---- Excerpted records
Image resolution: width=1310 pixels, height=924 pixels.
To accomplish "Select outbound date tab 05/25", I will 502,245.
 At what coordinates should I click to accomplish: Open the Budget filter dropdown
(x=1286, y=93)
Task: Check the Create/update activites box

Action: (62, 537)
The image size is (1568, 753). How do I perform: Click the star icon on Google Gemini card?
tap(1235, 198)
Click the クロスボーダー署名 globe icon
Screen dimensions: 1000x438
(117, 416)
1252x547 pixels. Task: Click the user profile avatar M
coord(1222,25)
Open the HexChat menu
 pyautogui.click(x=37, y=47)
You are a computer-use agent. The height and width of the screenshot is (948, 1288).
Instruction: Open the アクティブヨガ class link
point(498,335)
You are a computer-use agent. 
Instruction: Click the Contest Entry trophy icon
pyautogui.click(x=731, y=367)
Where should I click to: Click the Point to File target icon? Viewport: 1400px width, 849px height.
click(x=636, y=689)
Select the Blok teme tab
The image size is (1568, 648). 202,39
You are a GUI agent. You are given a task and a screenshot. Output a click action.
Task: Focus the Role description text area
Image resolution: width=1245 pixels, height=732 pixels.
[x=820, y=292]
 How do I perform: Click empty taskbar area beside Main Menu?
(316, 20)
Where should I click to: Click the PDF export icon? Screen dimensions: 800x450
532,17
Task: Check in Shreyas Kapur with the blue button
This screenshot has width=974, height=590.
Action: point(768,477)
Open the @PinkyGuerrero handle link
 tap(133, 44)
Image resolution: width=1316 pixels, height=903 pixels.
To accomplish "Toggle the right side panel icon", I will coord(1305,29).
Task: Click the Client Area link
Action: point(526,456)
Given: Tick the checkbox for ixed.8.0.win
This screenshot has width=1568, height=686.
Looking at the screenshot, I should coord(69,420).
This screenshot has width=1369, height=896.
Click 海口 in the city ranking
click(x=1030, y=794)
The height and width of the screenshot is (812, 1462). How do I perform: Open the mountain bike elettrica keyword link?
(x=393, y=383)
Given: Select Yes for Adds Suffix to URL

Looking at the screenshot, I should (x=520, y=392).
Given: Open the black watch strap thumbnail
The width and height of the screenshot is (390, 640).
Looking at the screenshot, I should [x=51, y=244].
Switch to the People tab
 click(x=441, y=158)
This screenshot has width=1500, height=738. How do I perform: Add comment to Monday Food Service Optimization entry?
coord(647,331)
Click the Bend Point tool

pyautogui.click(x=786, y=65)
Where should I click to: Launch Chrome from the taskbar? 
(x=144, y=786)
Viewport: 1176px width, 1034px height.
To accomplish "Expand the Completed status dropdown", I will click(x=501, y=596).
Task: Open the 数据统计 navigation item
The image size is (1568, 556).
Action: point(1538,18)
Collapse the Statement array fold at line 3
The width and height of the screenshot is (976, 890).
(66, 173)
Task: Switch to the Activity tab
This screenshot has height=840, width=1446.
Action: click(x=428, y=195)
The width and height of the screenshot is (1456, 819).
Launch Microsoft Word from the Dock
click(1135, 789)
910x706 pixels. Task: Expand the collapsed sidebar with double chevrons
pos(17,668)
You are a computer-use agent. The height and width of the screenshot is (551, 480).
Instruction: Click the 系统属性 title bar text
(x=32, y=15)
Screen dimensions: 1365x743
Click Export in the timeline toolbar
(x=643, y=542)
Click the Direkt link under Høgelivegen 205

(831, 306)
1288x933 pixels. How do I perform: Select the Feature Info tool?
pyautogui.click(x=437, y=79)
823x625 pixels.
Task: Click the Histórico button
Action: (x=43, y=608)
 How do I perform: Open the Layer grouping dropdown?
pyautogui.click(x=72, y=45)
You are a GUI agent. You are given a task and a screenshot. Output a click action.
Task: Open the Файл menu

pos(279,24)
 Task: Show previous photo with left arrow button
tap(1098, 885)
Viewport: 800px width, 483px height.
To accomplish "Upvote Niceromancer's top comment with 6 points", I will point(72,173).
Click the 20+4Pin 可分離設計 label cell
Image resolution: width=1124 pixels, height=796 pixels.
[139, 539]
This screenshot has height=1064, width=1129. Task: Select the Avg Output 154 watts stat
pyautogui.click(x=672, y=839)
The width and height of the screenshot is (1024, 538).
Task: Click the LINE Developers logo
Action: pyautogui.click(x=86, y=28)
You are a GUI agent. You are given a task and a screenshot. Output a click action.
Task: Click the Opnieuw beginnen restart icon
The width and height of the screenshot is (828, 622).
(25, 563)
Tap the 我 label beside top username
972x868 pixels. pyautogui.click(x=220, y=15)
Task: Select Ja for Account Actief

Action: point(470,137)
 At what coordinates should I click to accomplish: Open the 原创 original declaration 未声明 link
--------
* Exercise directions *
Copy these lines out again without any changes, covering all the records above.

* Result below *
Image resolution: width=1310 pixels, height=924 pixels.
To accomplish "Select outbound date tab 05/25", I will 502,245.
 At what coordinates should I click to accomplish: Open the Budget filter dropdown
(x=1286, y=93)
Task: Check the Create/update activites box

Action: (62, 537)
The image size is (1568, 753). How do I perform: Click the star icon on Google Gemini card?
tap(1235, 198)
Click the クロスボーダー署名 globe icon
Screen dimensions: 1000x438
(117, 416)
1252x547 pixels. Task: Click the user profile avatar M
coord(1222,25)
Open the HexChat menu
 pyautogui.click(x=37, y=47)
You are a computer-use agent. The height and width of the screenshot is (948, 1288).
Instruction: Open the アクティブヨガ class link
point(498,335)
You are a computer-use agent. 
Instruction: Click the Contest Entry trophy icon
pyautogui.click(x=731, y=367)
Where should I click to: Click the Point to File target icon? Viewport: 1400px width, 849px height.
click(x=636, y=689)
Select the Blok teme tab
The image size is (1568, 648). 202,39
You are a GUI agent. You are given a task and a screenshot. Output a click action.
Task: Focus the Role description text area
Image resolution: width=1245 pixels, height=732 pixels.
[x=820, y=292]
 How do I perform: Click empty taskbar area beside Main Menu?
(316, 20)
Where should I click to: Click the PDF export icon? Screen dimensions: 800x450
532,17
Task: Check in Shreyas Kapur with the blue button
This screenshot has width=974, height=590.
Action: point(768,477)
Open the @PinkyGuerrero handle link
 tap(133, 44)
Image resolution: width=1316 pixels, height=903 pixels.
To accomplish "Toggle the right side panel icon", I will coord(1305,29).
Task: Click the Client Area link
Action: point(526,456)
Given: Tick the checkbox for ixed.8.0.win
This screenshot has width=1568, height=686.
Looking at the screenshot, I should coord(69,420).
This screenshot has width=1369, height=896.
Click 海口 in the city ranking
click(x=1030, y=794)
The height and width of the screenshot is (812, 1462). How do I perform: Open the mountain bike elettrica keyword link?
(x=393, y=383)
Given: Select Yes for Adds Suffix to URL

Looking at the screenshot, I should (x=520, y=392).
Given: Open the black watch strap thumbnail
The width and height of the screenshot is (390, 640).
Looking at the screenshot, I should [x=51, y=244].
Switch to the People tab
 click(x=441, y=158)
This screenshot has width=1500, height=738. How do I perform: Add comment to Monday Food Service Optimization entry?
coord(647,331)
Click the Bend Point tool

pyautogui.click(x=786, y=65)
Where should I click to: Launch Chrome from the taskbar? 
(x=144, y=786)
Viewport: 1176px width, 1034px height.
To accomplish "Expand the Completed status dropdown", I will click(x=501, y=596).
Task: Open the 数据统计 navigation item
The image size is (1568, 556).
Action: point(1538,18)
Collapse the Statement array fold at line 3
The width and height of the screenshot is (976, 890).
(66, 173)
Task: Switch to the Activity tab
This screenshot has height=840, width=1446.
Action: click(x=428, y=195)
The width and height of the screenshot is (1456, 819).
Launch Microsoft Word from the Dock
click(1135, 789)
910x706 pixels. Task: Expand the collapsed sidebar with double chevrons
pos(17,668)
You are a computer-use agent. The height and width of the screenshot is (551, 480).
Instruction: Click the 系统属性 title bar text
(x=32, y=15)
Screen dimensions: 1365x743
Click Export in the timeline toolbar
(x=643, y=542)
Click the Direkt link under Høgelivegen 205

(831, 306)
1288x933 pixels. How do I perform: Select the Feature Info tool?
pyautogui.click(x=437, y=79)
823x625 pixels.
Task: Click the Histórico button
Action: (x=43, y=608)
 How do I perform: Open the Layer grouping dropdown?
pyautogui.click(x=72, y=45)
You are a GUI agent. You are given a task and a screenshot. Output a click action.
Task: Open the Файл menu

pos(279,24)
 Task: Show previous photo with left arrow button
tap(1098, 885)
Viewport: 800px width, 483px height.
To accomplish "Upvote Niceromancer's top comment with 6 points", I will point(72,173).
Click the 20+4Pin 可分離設計 label cell
Image resolution: width=1124 pixels, height=796 pixels.
[139, 539]
This screenshot has height=1064, width=1129. Task: Select the Avg Output 154 watts stat
pyautogui.click(x=672, y=839)
The width and height of the screenshot is (1024, 538).
Task: Click the LINE Developers logo
Action: pyautogui.click(x=86, y=28)
You are a GUI agent. You are given a task and a screenshot. Output a click action.
Task: Click the Opnieuw beginnen restart icon
The width and height of the screenshot is (828, 622).
(25, 563)
Tap the 我 label beside top username
972x868 pixels. pyautogui.click(x=220, y=15)
Task: Select Ja for Account Actief

Action: point(470,137)
 At what coordinates should I click to accomplish: Open the 原创 original declaration 未声明 link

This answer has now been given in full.